Dear Author, When’s Your Birthday?

About a month ago, I received an email with the subject line “Important Business.” Here it is, in its entirety:

Hello, I am a sixth grader and I am doing a book report on you book Just another day in my insanely real life I need to learn things about you like your birthday so can you please help me.

No other questions or comments. No signature.

I always answer reader emails, but this one made me hesitate. Usually when a kid writes an author, he or she says something about your book and his/her experience reading it. Or the kid explains the assignment. Or maybe asks when your next book is coming out–or when “they” will make a movie.

But all this kid said was that he/she wanted to know my birthday. That struck me as odd. Was the writer even a kid? There was no way to tell; any adult could also write without punctuation. And would a kid use a subject line like “Important Business”? To me that had the ring of phishing.

Plus there was this: Why did the kid want to know my birthday? I understand that when kids write biographies, they’re taught to provide the subject’s relevant data–but presumably, this was a book report, not a biography, anyway. So why was my birthday even relevant? What did it reveal about my book?

Not knowing how, or even if, to respond to this email, I sought advice from several author friends. Most of them told me that they’d received similar emails at one time or other, and simply provided a fake birthday. Or they gave the right year, but not the right month, or vice versa. A couple said they answered truthfully, but didn’t know why–and come to think of it, might not in the future. Others told me this email smelled phishy to them, and I should just hit the Delete key and forget it.

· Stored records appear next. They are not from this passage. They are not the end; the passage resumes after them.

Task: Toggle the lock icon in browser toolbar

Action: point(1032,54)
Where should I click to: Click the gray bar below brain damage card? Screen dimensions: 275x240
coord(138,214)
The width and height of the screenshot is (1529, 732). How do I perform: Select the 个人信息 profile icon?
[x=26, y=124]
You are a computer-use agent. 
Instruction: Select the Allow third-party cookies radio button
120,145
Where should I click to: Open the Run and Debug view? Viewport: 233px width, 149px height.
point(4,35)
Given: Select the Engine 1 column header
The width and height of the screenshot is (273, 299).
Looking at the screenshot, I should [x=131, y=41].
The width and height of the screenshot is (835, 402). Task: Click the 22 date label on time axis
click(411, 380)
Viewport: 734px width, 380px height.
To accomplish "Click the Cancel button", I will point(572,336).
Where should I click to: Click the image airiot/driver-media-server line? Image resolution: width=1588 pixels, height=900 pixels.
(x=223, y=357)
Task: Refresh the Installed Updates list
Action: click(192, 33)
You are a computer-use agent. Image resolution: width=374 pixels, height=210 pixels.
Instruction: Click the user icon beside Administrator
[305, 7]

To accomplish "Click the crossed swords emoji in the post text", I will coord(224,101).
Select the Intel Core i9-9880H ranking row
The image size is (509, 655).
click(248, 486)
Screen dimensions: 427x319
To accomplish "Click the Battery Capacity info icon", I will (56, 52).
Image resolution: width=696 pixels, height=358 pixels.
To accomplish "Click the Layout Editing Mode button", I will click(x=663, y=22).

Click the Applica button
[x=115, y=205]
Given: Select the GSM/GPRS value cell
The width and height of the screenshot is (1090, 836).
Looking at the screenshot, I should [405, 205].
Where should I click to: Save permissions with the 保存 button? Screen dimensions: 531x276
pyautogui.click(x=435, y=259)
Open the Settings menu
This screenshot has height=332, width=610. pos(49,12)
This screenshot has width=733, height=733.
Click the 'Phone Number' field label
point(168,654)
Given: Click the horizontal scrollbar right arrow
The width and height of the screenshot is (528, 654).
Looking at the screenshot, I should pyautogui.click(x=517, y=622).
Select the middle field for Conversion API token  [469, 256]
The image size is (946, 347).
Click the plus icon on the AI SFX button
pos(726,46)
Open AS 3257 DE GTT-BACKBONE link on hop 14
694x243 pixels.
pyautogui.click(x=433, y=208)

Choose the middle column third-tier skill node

I’m still thinking about this email. What I keep coming back to is this: When grownups encourage kids to email or otherwise communicate with authors, that’s terrific. But let’s make this outreach a teachable moment. Let’s explain to kids the difference between a courteous, relevant question about an author’s work, his/her writing method, etc–and a question about personal data. Let’s remind kids that most personal information an author wishes to disclose can be found on his/her website. Chances are good that if it’s not on the website, the author prefers to keep it private, or doesn’t think it’s relevant or helpful to a reader.

And while we’re at it, let’s remind kids that if someone they can’t identify asks them a personal question– online or otherwise– they shouldn’t feel compelled to answer, either.

Barbara Dee
5 Comments
  1. I think that email feels like a grown person trying to sound like a kid.

    • Cynthia, that’s what I thought, too. In the end, after much agonizing, I decided not to answer. ?

  2. Sounds like phishing to me. Thanks for the heads up. I doubt if I ever would have suspected.

  3. And believe me, authors are thrilled to know when a book of theirs connects with a reader! Emails from readers are often what keeps writers’ spirits up when the words aren’t coming! The only kinds of emails that are problematic are the ones that ask for personal info–and the ones that ask the author to do the kid’s assignment for her!

  4. I have to agree. A book report would not include much information about the author except maybe the inspiration behind it or what the author hoped to achieve by writing it. But I have to say,knowing that many authors will respond nowadays makes me excited to guide my daughter’s when they have book assignments what could be better than receiving a response to a book that touched them so?